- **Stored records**
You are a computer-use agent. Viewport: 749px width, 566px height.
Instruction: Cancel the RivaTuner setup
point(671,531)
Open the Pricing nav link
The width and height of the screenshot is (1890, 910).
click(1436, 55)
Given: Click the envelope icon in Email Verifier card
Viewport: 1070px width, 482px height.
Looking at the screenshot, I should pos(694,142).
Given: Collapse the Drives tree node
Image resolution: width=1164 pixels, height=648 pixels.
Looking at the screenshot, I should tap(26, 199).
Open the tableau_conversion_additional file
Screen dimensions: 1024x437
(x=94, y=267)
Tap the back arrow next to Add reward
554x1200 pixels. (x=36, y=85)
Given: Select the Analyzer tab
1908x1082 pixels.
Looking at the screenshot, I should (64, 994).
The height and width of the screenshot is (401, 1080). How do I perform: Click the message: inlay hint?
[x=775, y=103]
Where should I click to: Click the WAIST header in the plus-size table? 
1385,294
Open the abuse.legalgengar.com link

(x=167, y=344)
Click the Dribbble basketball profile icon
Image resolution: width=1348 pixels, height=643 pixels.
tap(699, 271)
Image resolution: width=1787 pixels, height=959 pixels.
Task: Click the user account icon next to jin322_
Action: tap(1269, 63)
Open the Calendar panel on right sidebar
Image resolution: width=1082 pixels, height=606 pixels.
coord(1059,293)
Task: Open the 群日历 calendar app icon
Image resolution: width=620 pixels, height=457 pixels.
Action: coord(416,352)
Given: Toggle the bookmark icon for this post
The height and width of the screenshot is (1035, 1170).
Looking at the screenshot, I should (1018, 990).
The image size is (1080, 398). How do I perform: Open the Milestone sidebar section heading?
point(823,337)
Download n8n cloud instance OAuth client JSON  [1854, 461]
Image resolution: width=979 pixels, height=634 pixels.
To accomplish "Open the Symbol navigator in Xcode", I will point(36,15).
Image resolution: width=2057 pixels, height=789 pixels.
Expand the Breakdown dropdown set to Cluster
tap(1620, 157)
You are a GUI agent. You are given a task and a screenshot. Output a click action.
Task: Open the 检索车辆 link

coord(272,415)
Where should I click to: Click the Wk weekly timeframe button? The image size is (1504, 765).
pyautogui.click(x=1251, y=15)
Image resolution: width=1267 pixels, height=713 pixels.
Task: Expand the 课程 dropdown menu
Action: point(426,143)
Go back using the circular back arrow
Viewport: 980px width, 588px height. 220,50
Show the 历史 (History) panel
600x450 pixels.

- **PROMPT**
Across all the entries, how many lines hold the string "agent"? Only the number is needed.

- **ANSWER TO THE PROBLEM**
2